[WRITTEN EXERCISE]
Which of the lines below contain the string "screenshot", with case counting? Copy each such line in full.

* Start *

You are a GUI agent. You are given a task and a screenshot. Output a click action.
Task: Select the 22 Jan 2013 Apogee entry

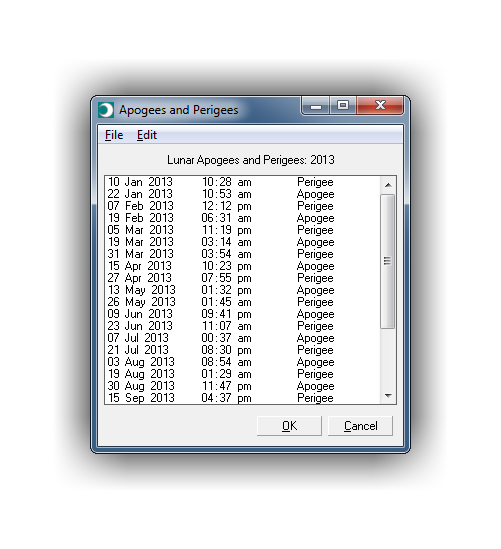(242, 194)
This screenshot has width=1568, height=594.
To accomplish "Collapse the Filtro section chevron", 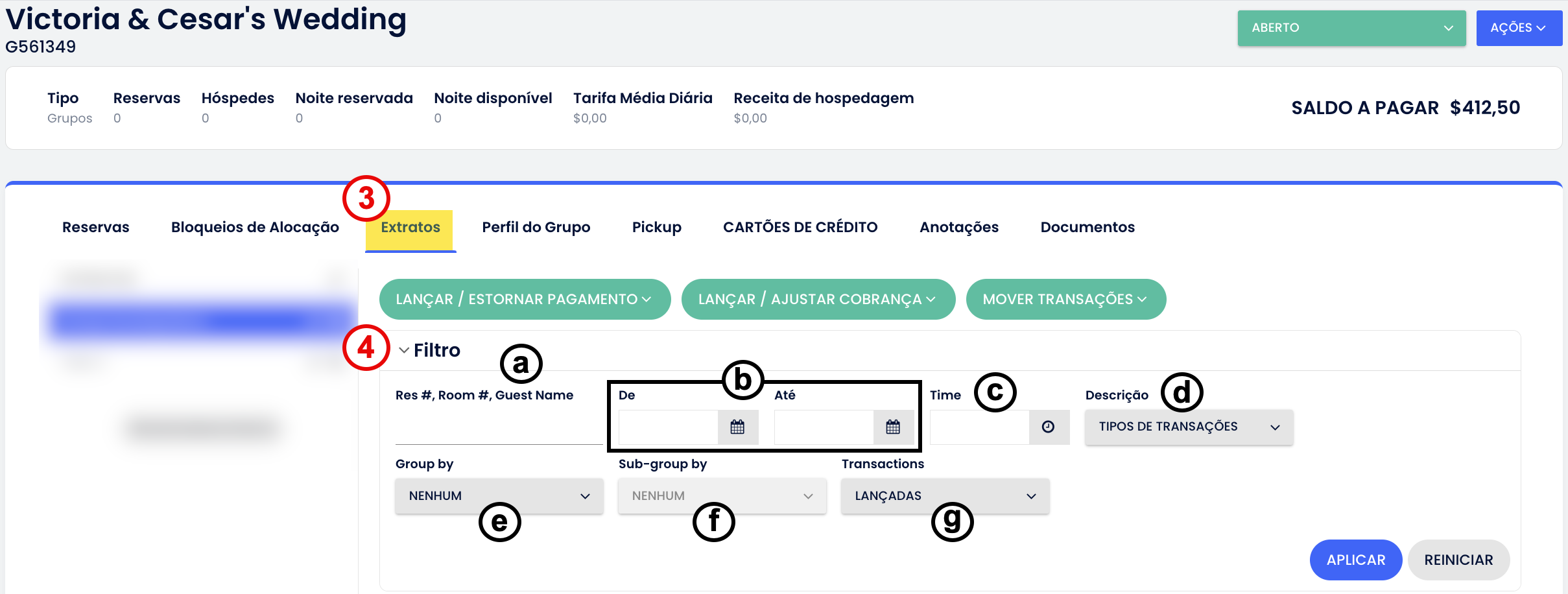I will pos(404,350).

* End *

[COMPLETED EXERCISE]
You are a GUI agent. You are given a task and a screenshot. Output a click action.
This screenshot has width=1568, height=594.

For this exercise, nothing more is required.